Lab 2: Memory System Parameters

Due Friday, September 25, 1998 at 3:00 PM

These problems demonstrate that you can tell a lot about a machine's memory hierarchy by running some fairly simple timing programs. Be sure to compile all your programs with the C compiler optimization turned on! It's also best to do your runs on a lightly loaded machine; however the results should still be reasonable with a machine that is moderately loaded.

A "hint" for each problem will be discussed in recitation one week before the lab is due. You are strongly encouraged to try this without the hint, and if you get stuck you can also e-mail the course staff to get the hint in advance. H&P Problem 5.2 is one way to approach this, but is more complicated than necessary for this lab because it does everything at once instead of using a separate program for each parameter being tested (advice: you can study it, but don't use that code).

Problem 1:
Experimentally determine the cache block size and virtual memory page size on some Unix platform.

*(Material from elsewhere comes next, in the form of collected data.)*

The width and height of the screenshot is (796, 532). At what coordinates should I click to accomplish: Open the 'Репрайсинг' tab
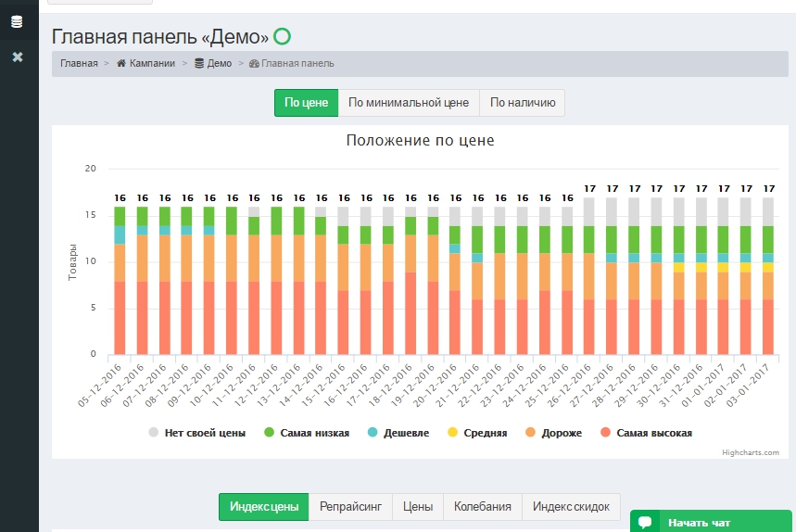(349, 507)
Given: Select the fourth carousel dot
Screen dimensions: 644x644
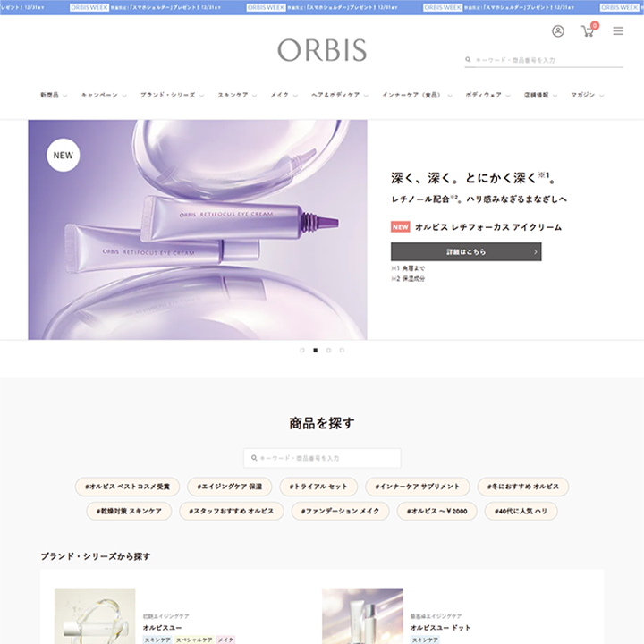Looking at the screenshot, I should (x=342, y=351).
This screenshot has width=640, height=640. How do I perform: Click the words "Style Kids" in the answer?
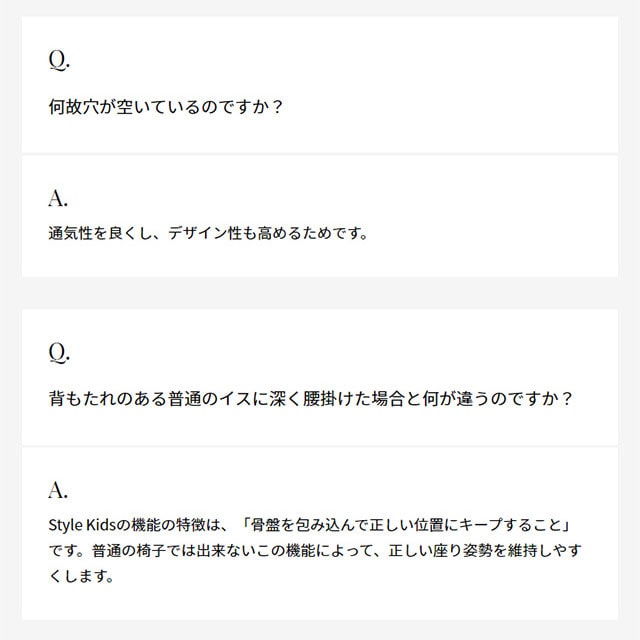(x=83, y=525)
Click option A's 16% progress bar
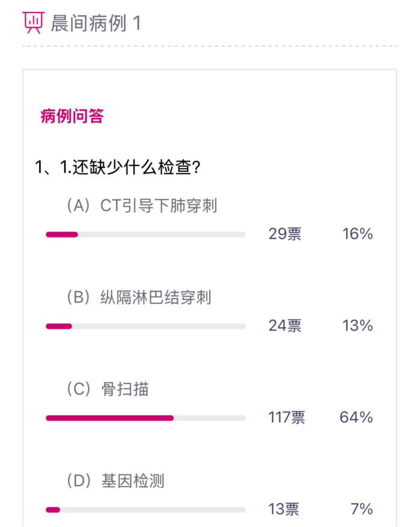The height and width of the screenshot is (527, 420). (145, 234)
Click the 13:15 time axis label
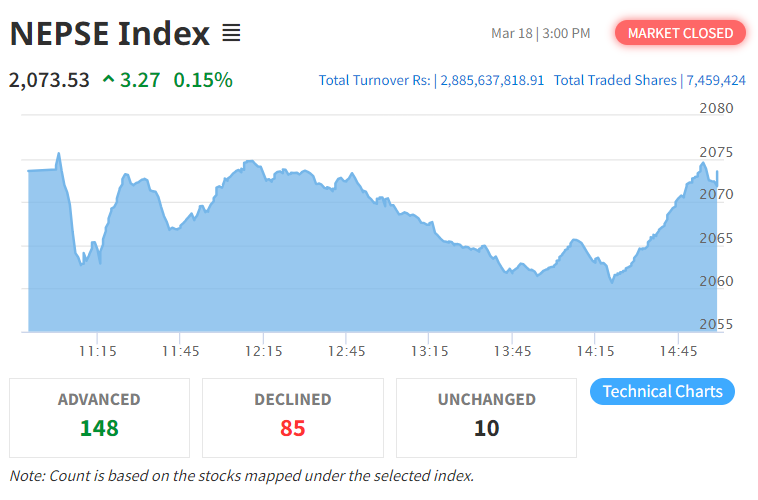The height and width of the screenshot is (500, 758). pos(429,351)
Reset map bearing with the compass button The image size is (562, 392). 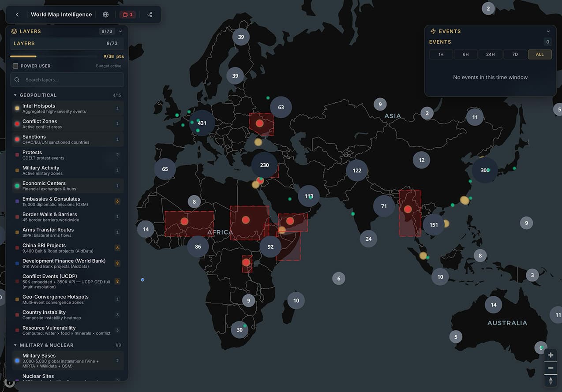tap(551, 381)
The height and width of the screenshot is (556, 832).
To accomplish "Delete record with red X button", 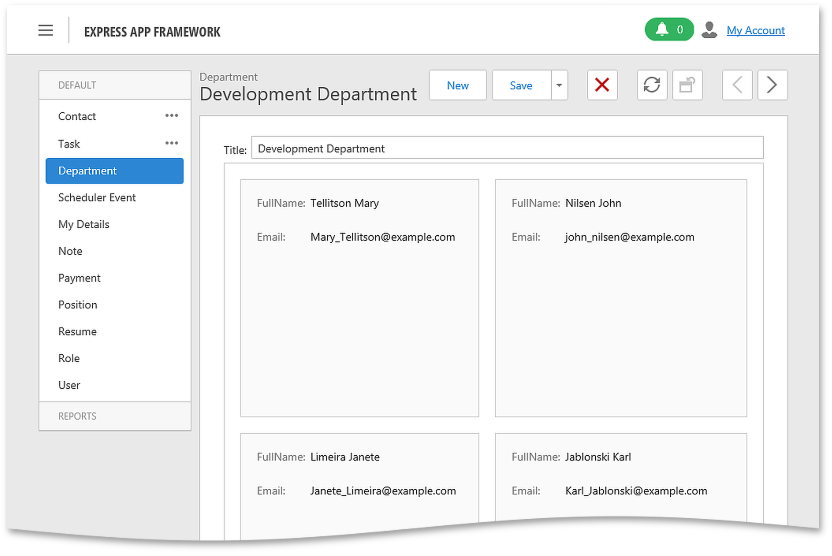I will 602,85.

You may wish to use the starting point from Lab 1: cachsize.c, but significant changes will need to be made.

  1. Create a C program to probe the memory system and determine both cache block size and virtual memory page size via execution time experiments. Include your program listing, and include in a comment at the top of your program any sources you looked at for help (bona fide published sources or chalkboard talks with other students won't cost you points, I just want to know you did it. BUT the program you hand in must be one you actually write yourself). Note that I want a clean and obvious program for this specific purpose, not some slight adaptation of a general-purpose cache-probing program that you might find elsewhere. Results must be reported in bytes/sec achieved transfer rate from memory system reads, similar to what was done in Lab 1. But, you don't necessarily want to use the same access patterns that you did in Lab 1...
    Use a hi-liter or other colored pen/marker to indicate the "inner loop" where you are doing the actual memory accessing.
  2. Run the program on a Unix platform. Tabulate the results (bytes/sec for several runs) and also plot a graph. Label the graph with the hostname and general machine type information (e.g., "Power PC", or "SPARC"; more specific if you happen to know the details). Choose an appropriate graph format for the purposes of answering questions 3 & 4 below.
  3. What is the cache block size of the computer you measured? Assume that "block" in this context is equivalent to the number of bytes of data loaded into cache on a cache miss. Draw an arrow on the graph clearly indicating the "feature" that tells you the block size.
  4. What is the virtual memory page size of the computer you measured? Again draw an arrow to the graph feature.
  5. Repeat the experiment on a second workstation with a CPU from a different manufacturer and plot that curve, indicating block size and page size (you need not include tabulated data for the second machine). If you don't have access to a second workstation type, log in to: unix.andrew.cmu.edu with the I.D. of butler and obtain a list of idle Andrew workstations. Note that you might want to wait for this part until you have problem 2 ready to run on the second machine as well.

Problem 2:
Experimentally determine the number of TLB entries on some Unix platform. All the comments and ground rules apply from Problem 1 above.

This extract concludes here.